La crise du Coronavirus a fait surgir le facteur humain comme priorité essentielle du fonctionnement de nos sociétés et de nos entreprises publiques ou privées, loin devant les questions économiques et politiques pourtant terriblement impactées et mobilisées par cette crise. Notre capacité à traverser la crise tient non seulement aux compétences essentielles des personnes, mais aussi à leur engagement, au sens qu’elles trouvent à mener le combat, à leur capacité de résilience pour s’adapter à des situations nouvelles.
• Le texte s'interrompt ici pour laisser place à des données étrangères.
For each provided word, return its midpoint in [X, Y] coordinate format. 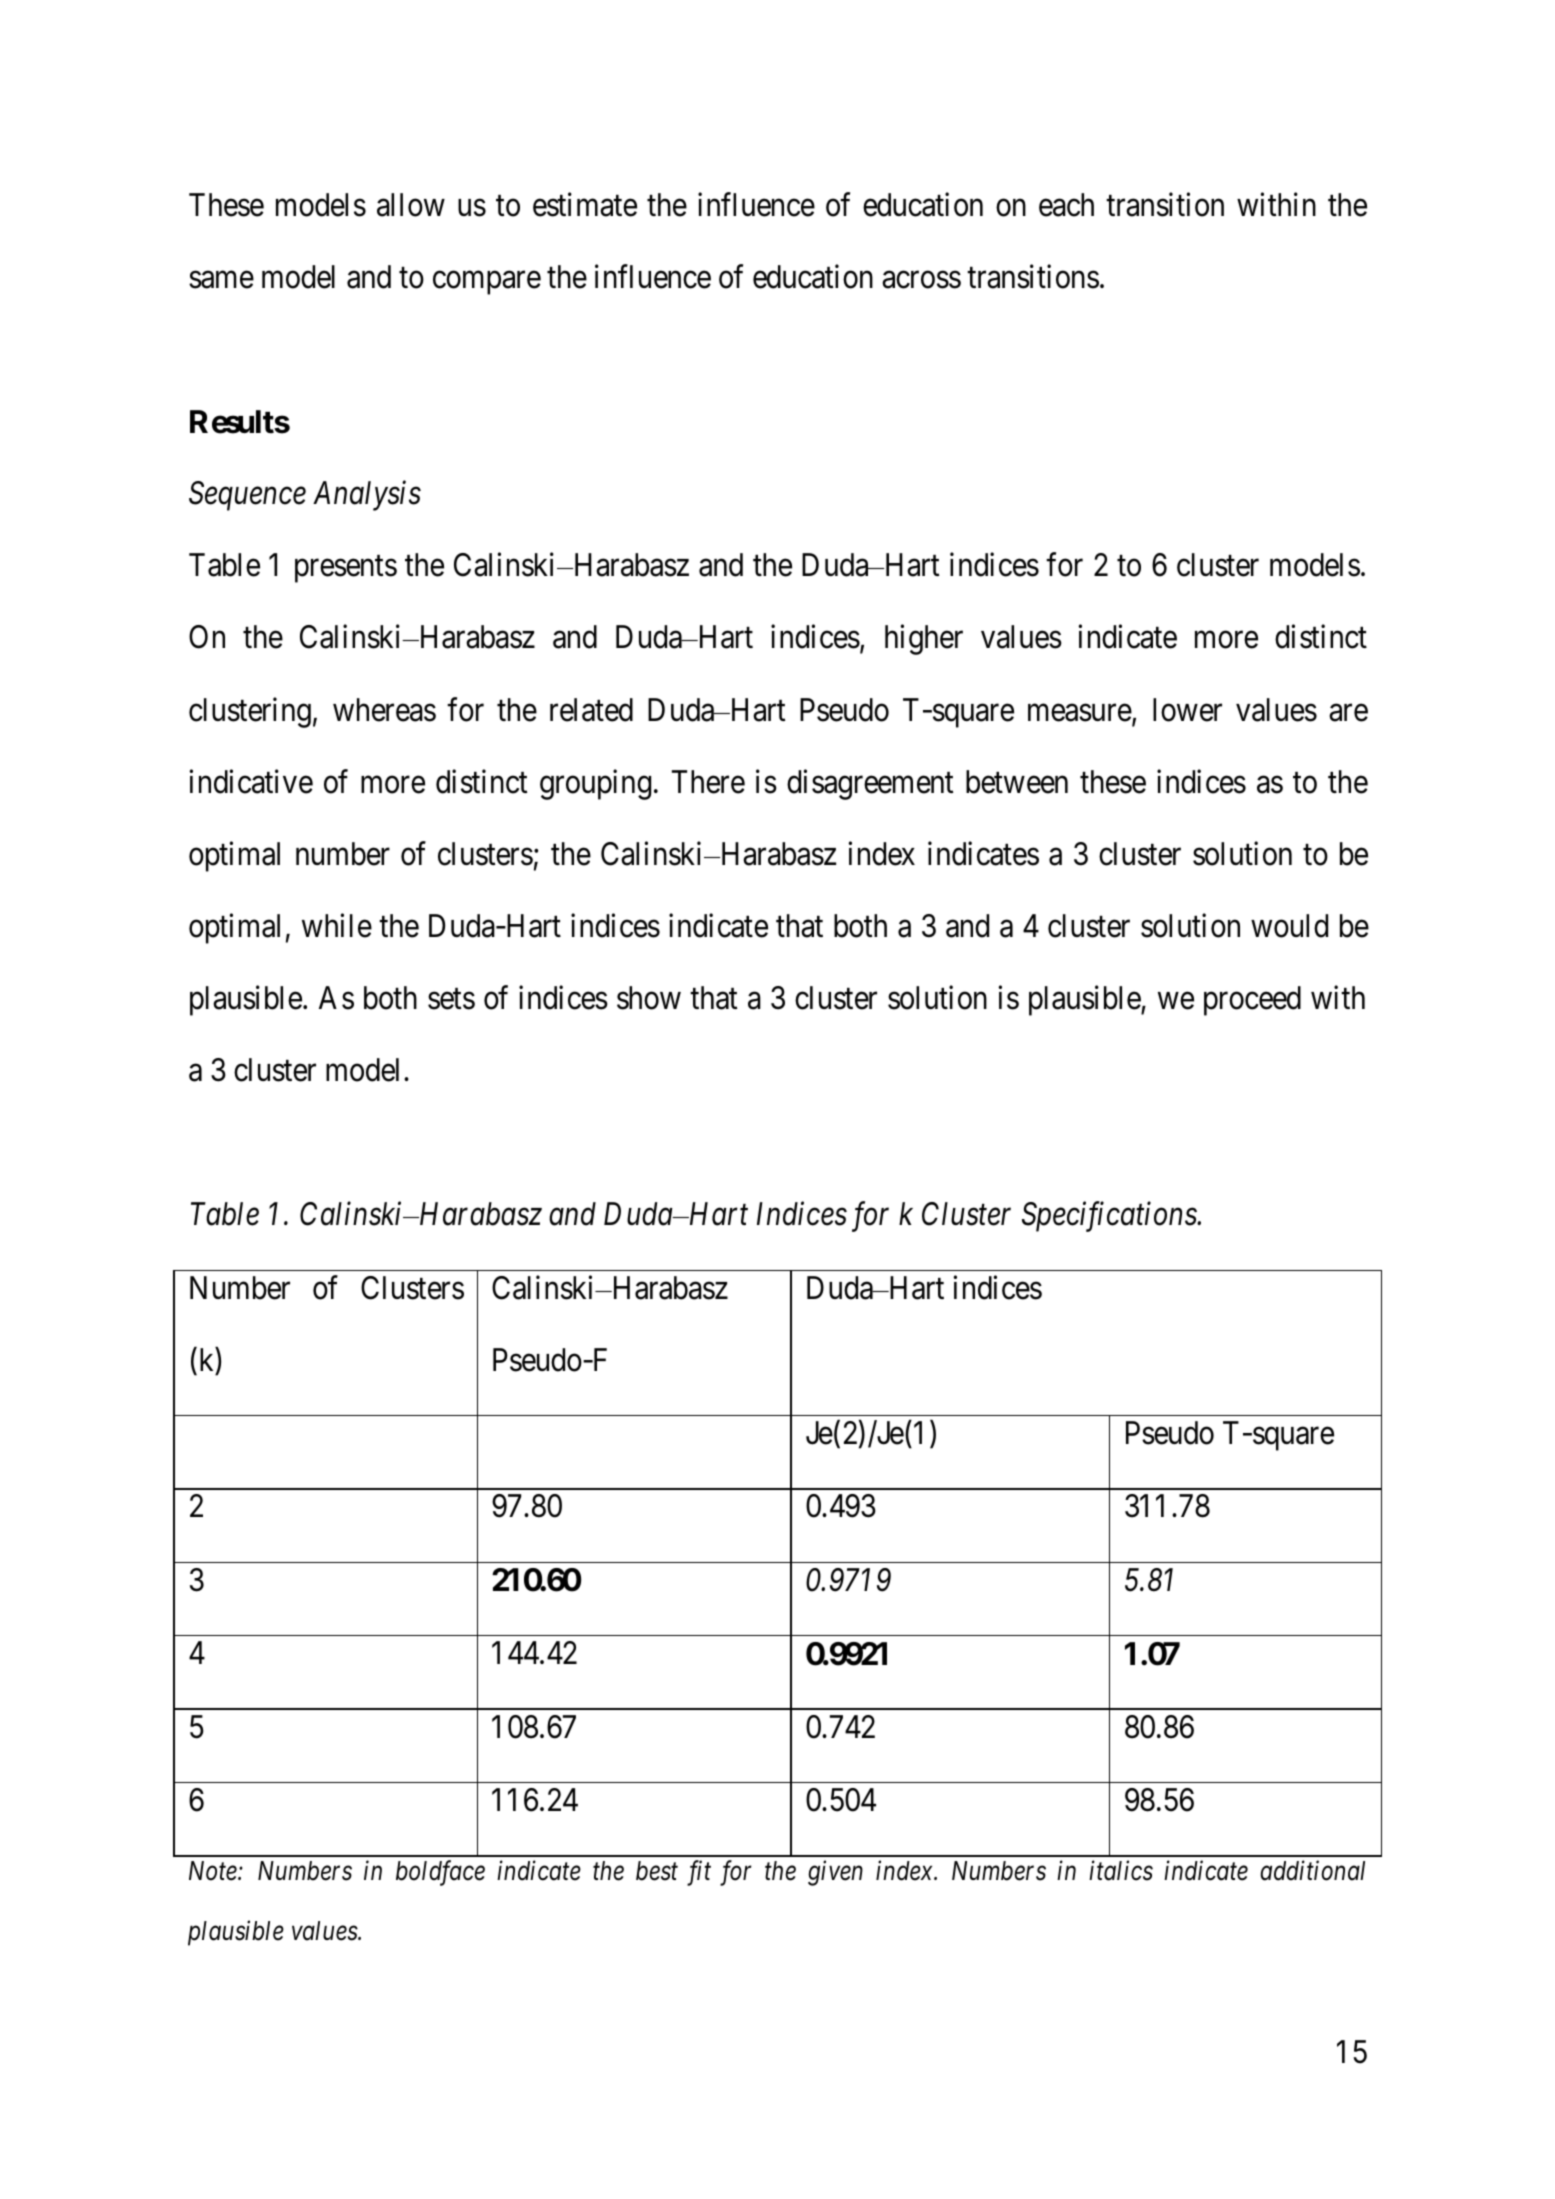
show [649, 998]
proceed [1252, 1001]
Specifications [1110, 1217]
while [337, 925]
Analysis [367, 496]
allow [411, 205]
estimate [585, 204]
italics [1121, 1870]
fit [699, 1873]
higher [924, 640]
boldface [440, 1873]
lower [1187, 710]
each [1066, 205]
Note [214, 1871]
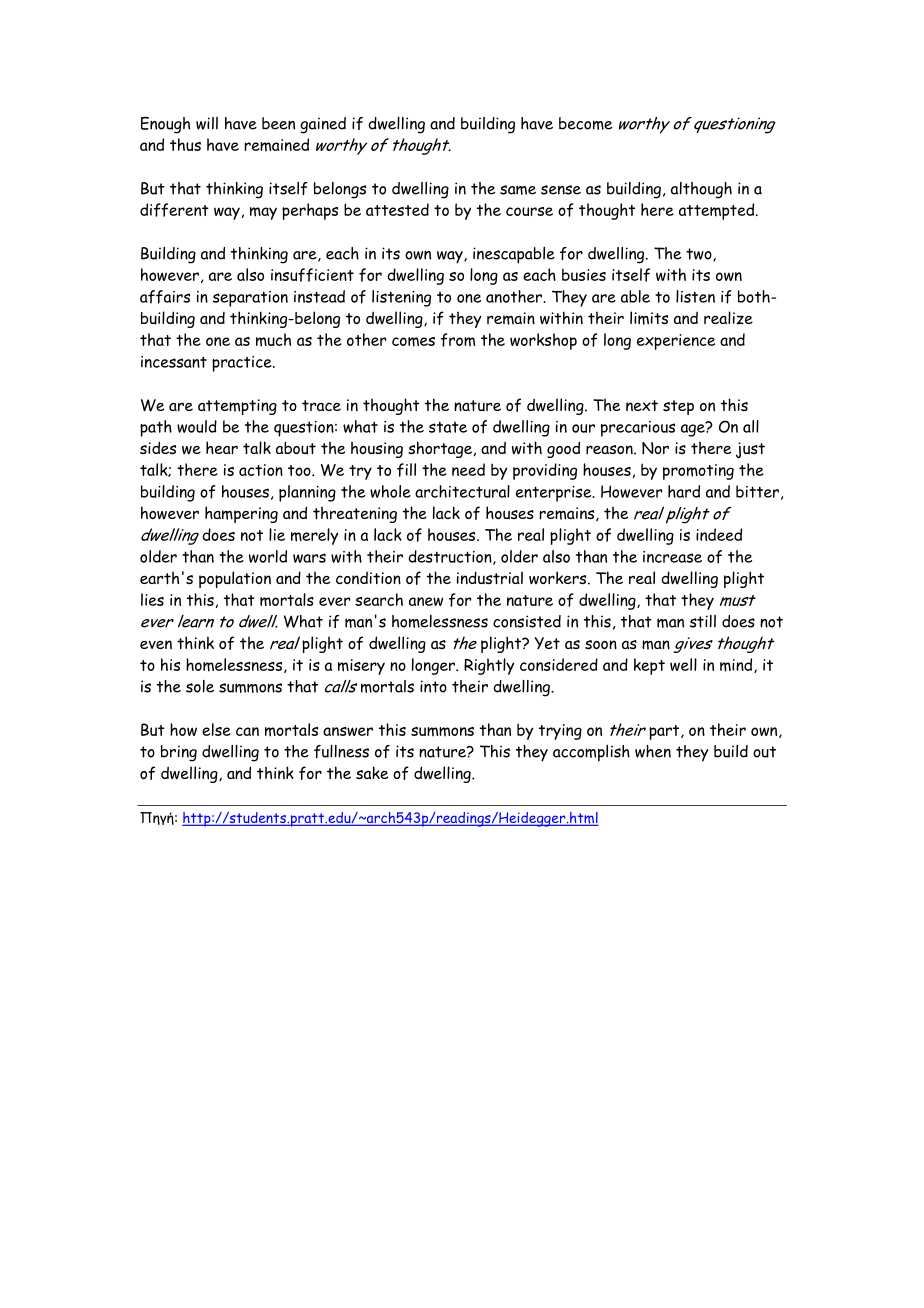  I want to click on thus, so click(185, 144).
Ainsi, la sortie de crise questionnera sans nul doute notre organisation du temps de travail, en termes de rythme et de vitesse. Ce qui était urgent hier sera revu pour ne garder que l’essentiel et revoir nos priorités vers ce qui apporte du sens et de la cohésion. Il ne s’agira pas de se désinvestir du travail mais au contraire d’y apporter plus d’implication émotionnelle, loin d’une gestion très normative du temps et des activités que nous mettions en œuvre bien souvent.

La sortie de confinement nécessitera la mise en place de groupes de travail, d’écoute et de partage au plus haut niveau de l’entreprise. Capitalisons sur ce qui aura été expérimenté et vécu pendant cette période inédite pour déterminer tous ensemble les nouvelles règles et valeurs de nos modes de travail.

Orange, qui a déjà engagé une transformation de ses modes de fonctionnement tirera profit de ces enseignements. » Maya Sérigne, Directrice Villa Bonne Nouvelle et Christine Defuans, Responsable marketing des organisations du travail d’Orange.

 

Article collaboratif rédigé par la communauté des startups lauréates de la Villa Bonne Nouvelle, l’espace de corpoworking ouvert du groupe Orange sur les nouvelles façons de travailler : Ask Nath, Autrement Formations, Coachizy, Coworklib, Digital Building Factory, Humoon, laWEbox, My Dynamic Workplace et la Direction de la transformation d’Orange.